"Oh! does it? I never bolted a dictionary, and, therefore, I don't know exactly what you mean."
"Step aside with me a moment, Admiral Bell, and I will tell you what you are to do with me after I am shot, if such should be my fate."
"Do with you! D----d if I'll do anything with you."
"I don't expect you will regret me; you will eat."
"Eat!"
"Yes, and drink as usual, no doubt, notwithstanding being witness to the decease of a fellow-creature."
"Belay there; don't call yourself a fellow-creature of mine; I ain't a vampyre."
"But there's no knowing what you may be; and now listen to my instructions; for as you're my second, you cannot very well refuse to me a few friendly offices. Rain is falling. Step beneath this ancient tree, and I will talk to you."
CHAPTER XXXIX.
THE STORM AND THE FIGHT.-THE ADMIRAL'S REPUDIATION OF HIS PRINCIPAL.
[Illustration]
"Well," said the admiral, when they were fairly under the tree, upon the leaves of which the pattering rain might be heard falling: "well--what is it?"
"If your young friend, Mr. Bannerworth, should chance to send a pistol-bullet through any portion of my anatomy, prejudicial to the prolongation of my existence, you will be so good as not to interfere with anything I may have about me, or to make any disturbance whatever."
"You may depend I sha'n't."
"Just take the matter perfectly easy--as a thing of course."
"Oh! I mean d----d easy."
"Ha! what a delightful thing is friendship! There is a little knoll or mound of earth midway between here and the Hall. Do you happen to know it? There is one solitary tree glowing near its summit--an oriental looking tree, of the fir tribe, which, fan-like, spreads its deep green leaves; across the azure sky."
"Oh! bother it; it's a d----d old tree, growing upon a little bit of a hill, I suppose you mean?"
"Precisely; only much more poetically expressed. The moon rises at a quarter past four to-night, or rather to-morrow, morning."
"Does it?"
"Yes; and if I should happen to be killed, you will have me removed gently to this mound of earth, and there laid beneath this tree, with my face upwards; and take care that it is done before the moon rises. You can watch that no one interferes."

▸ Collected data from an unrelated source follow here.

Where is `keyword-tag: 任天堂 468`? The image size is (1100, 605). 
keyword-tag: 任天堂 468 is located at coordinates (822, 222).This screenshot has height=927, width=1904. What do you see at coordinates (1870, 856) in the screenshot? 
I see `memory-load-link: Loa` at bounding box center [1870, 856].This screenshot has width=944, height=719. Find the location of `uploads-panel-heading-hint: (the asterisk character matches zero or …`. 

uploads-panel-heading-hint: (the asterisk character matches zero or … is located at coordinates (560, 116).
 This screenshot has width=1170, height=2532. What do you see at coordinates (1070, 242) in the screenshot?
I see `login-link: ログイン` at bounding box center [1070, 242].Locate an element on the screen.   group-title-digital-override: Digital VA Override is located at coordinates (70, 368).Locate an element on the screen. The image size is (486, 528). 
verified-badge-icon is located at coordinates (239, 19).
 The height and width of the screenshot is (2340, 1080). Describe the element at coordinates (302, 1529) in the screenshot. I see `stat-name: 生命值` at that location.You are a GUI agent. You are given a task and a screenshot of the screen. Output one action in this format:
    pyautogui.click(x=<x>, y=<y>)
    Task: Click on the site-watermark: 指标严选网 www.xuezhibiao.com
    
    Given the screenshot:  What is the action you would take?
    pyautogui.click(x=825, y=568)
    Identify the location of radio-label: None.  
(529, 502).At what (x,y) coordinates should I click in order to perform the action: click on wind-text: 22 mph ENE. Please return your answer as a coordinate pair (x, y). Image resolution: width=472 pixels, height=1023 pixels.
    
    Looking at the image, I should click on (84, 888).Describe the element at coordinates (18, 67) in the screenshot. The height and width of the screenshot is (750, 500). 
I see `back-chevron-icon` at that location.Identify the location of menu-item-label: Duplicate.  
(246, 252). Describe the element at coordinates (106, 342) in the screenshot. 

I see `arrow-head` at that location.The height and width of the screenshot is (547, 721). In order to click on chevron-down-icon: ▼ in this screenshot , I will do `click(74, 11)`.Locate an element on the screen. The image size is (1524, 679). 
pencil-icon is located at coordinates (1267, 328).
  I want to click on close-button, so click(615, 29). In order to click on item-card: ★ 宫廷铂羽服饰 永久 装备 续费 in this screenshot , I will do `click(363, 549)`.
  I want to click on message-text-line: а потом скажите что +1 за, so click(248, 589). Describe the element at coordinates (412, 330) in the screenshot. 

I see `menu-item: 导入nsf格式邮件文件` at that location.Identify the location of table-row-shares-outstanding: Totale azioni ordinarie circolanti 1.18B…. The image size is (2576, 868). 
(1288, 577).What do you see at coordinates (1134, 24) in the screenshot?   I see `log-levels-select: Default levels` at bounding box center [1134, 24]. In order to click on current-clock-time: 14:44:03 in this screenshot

"A likely job. What the deuce do you take me for? I tell you what it is, Mr. Vampyre, or Varney, or whatever's your name, if you should chance to be hit, where-ever you chance to fall, there you'll lie."
"How very unkind."
"Uncommon, ain't it?"
"Well, well, since that is your determination, I must take care of myself in another way. I can do so, and I will."
"Take care of yourself how you like, for all I care; I've come here to second you, and to see that, on the honour of a seaman, if you are put out of the world, it's done in a proper manner, that's all I have to do with you--now you know."
Sir Francis Varney looked after him with a strange kind of smile, as he walked away to make the necessary preparation with Marchdale for the immediate commencement of the contest.
These were simple and brief. It was agreed that twelve paces should be measured out, six each way, from a fixed point; one six to be paced by the admiral, and the other by Marchdale; then they were to draw lots, to see at which end of this imaginary line Varney was to be placed; after this the signal for firing was to be one, two, three--fire!
A few minutes sufficed to complete these arrangements; the ground was measured in the manner we have stated, and the combatants placed in their respective positions, Sir Francis Varney occupying the same spot where he had at first stood, namely, that nearest to the little wood, and to his own residence.
It is impossible that under such circumstances the bravest and the calmest of mankind could fail to feel some slight degree of tremour or uneasiness; and, although we can fairly claim for Henry Bannerworth that he was as truly courageous as any right feeling Christian man could wish to be, yet when it was possible that he stood within, as it were, a hair's breadth of eternity, a strange world of sensation and emotions found a home in his heart, and he could not look altogether undaunted on that future which might, for all he knew to the contrary, be so close at hand, as far as he was concerned.
It was not that he feared death, but that he looked with a decent gravity upon so grave a change as that from this world to the next, and hence was it that his face was pale, and that he looked all the emotion which he really felt.